Actúe como Piensa

Pensar es fácil. Actuar es un poco más difícil. Pero actuar como se piensa es lo más difícil de todo, dijo Goethe. Goethe estaba en lo cierto. Parece que lo más difícil de todo es actuar de acuerdo con las buenas intenciones que todos parecemos tener frente a la vida: retos, éxito y felicidad.

Todos queremos triunfar y pensamos constantemente en el éxito; pero al momento de actuar, no todos lo hacemos de una manera consistente con los principios del éxito. Si nuestra vida está guiada por valores nobles, emociones positivas y fundamentos que construyan y saquen a la luz lo mejor de nosotros, el único resultado posible es una vida de éxito y felicidad. Pero será el fracaso, si permitimos que esté guiada por emociones y valores negativos como envidia, pereza, odio o deshonestidad.

Querer ser saludable, pensar constantemente en la importancia de comer bien y hacer ejercicio, de nada sirven si come lo que le pongan al frente y siempre repite. No podrá pretender disfrutar de una buena salud física si come en exceso, bebe sin medida, no descansa lo suficiente y no cuida su cuerpo.

Un buen ejemplo es Benjamín Franklin, un hombre feliz, enamorado de la vida, optimista y con sentido del humor. Conocido en todo el mundo por ser uno de los promotores de la independencia de Estados Unidos. Célebre por sus trabajos científicos, sus inventos y su insaciable labor periodística y editorial. En cierta ocasión expresó que debía su felicidad a que finalmente había optado por vivir y actuar de acuerdo con los valores y principios que sentía debían guiar su vida.

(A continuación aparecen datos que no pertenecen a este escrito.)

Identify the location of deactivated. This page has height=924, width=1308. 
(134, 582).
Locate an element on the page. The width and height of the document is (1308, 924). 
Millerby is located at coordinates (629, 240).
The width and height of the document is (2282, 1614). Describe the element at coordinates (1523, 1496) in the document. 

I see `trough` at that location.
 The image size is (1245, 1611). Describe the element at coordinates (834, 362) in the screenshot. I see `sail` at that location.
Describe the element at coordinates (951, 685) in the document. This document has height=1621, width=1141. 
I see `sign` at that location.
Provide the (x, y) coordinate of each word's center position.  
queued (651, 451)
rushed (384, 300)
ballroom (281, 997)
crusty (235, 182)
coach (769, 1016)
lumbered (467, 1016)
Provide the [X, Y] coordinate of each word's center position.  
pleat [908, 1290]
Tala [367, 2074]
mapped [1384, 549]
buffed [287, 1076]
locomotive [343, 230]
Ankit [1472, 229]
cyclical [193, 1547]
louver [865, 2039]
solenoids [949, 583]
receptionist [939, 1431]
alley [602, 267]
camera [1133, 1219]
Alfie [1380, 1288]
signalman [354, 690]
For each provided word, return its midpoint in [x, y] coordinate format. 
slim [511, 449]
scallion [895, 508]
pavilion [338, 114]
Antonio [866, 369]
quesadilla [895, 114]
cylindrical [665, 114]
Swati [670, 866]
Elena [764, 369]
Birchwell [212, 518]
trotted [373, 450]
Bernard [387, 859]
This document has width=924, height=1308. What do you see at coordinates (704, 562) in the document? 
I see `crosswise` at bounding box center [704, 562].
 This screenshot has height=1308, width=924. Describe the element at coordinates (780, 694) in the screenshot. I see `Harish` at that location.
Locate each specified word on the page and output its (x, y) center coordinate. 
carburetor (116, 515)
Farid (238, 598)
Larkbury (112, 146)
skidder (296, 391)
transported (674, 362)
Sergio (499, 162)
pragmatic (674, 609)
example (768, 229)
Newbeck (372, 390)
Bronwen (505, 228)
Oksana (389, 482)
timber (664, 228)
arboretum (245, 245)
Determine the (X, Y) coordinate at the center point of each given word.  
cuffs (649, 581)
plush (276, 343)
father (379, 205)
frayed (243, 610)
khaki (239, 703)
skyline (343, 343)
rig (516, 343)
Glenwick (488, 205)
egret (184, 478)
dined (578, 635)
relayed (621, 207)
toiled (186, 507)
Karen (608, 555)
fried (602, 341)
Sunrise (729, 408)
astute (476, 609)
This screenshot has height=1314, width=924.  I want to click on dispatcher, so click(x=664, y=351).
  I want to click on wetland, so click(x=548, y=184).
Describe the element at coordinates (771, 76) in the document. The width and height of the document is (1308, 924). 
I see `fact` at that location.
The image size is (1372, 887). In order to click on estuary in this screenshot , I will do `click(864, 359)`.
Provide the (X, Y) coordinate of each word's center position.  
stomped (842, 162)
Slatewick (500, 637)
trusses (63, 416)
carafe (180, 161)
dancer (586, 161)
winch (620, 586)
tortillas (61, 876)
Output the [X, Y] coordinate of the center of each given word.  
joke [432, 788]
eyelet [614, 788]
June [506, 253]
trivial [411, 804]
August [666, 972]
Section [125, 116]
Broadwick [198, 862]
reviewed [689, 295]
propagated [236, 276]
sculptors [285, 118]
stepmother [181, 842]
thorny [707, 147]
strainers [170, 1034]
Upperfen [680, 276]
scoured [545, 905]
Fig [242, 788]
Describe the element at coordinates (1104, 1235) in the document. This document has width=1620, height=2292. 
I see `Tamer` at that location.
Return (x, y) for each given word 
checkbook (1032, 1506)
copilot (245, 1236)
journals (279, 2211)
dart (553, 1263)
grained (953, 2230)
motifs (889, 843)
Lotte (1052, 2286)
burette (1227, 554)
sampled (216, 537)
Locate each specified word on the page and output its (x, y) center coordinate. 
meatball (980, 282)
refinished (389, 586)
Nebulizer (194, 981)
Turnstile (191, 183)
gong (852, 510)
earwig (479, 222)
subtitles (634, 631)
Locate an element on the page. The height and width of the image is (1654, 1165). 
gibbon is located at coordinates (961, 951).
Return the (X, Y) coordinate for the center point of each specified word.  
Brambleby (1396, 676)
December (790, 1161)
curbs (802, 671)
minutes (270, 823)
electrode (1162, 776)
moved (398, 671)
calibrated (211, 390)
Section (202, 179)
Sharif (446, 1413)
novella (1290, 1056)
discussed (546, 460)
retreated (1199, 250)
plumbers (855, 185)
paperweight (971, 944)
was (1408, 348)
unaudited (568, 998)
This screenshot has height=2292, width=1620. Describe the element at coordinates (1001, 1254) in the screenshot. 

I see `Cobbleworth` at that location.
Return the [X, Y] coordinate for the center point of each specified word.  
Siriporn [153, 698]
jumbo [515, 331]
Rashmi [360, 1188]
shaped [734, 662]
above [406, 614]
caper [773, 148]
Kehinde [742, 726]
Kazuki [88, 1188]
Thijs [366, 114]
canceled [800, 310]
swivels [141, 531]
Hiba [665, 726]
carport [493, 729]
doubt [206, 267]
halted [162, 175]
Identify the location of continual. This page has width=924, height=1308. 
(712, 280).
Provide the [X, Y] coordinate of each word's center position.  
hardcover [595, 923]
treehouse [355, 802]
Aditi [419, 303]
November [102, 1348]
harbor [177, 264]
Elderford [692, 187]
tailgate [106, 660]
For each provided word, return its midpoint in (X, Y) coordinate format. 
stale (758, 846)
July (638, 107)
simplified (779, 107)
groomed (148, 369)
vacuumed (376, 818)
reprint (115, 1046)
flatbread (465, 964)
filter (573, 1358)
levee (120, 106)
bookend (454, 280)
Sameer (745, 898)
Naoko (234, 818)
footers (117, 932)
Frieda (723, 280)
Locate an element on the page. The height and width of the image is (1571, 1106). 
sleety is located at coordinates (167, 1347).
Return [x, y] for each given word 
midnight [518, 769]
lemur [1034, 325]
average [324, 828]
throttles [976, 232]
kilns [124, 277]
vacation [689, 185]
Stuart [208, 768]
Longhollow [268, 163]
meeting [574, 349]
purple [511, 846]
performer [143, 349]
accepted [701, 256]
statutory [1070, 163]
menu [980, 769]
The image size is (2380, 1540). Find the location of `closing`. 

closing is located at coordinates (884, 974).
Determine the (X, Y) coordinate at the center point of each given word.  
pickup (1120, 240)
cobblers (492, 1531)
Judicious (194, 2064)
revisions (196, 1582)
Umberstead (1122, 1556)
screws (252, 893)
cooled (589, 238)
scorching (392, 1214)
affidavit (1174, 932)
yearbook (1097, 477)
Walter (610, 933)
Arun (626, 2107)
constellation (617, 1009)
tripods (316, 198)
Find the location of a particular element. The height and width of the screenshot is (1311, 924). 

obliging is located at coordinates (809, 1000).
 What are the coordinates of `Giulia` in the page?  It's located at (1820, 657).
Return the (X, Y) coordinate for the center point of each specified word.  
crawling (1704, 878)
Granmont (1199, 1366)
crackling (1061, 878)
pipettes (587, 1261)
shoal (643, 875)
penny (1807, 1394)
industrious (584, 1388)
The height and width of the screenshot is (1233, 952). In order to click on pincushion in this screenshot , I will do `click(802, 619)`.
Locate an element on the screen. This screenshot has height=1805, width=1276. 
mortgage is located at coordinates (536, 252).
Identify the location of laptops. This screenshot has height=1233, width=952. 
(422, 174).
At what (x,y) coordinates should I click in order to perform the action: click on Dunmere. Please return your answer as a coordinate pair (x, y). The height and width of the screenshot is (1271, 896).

El mejor servicio que podemos prestar a Dios es hacerle el bien a los demás, y su vida fue un testimonio de amor al servicio a su comunidad, a su país y al mundo entero. Para lograr una mayor claridad acerca de los valores que le ayudaran a vivir una vida balanceada, plena y feliz, identificó las virtudes que debían dirigir su vida y las definió en pocas palabras. Trató de adquirirlas, en orden de prioridad, y anotó diariamente sus progresos.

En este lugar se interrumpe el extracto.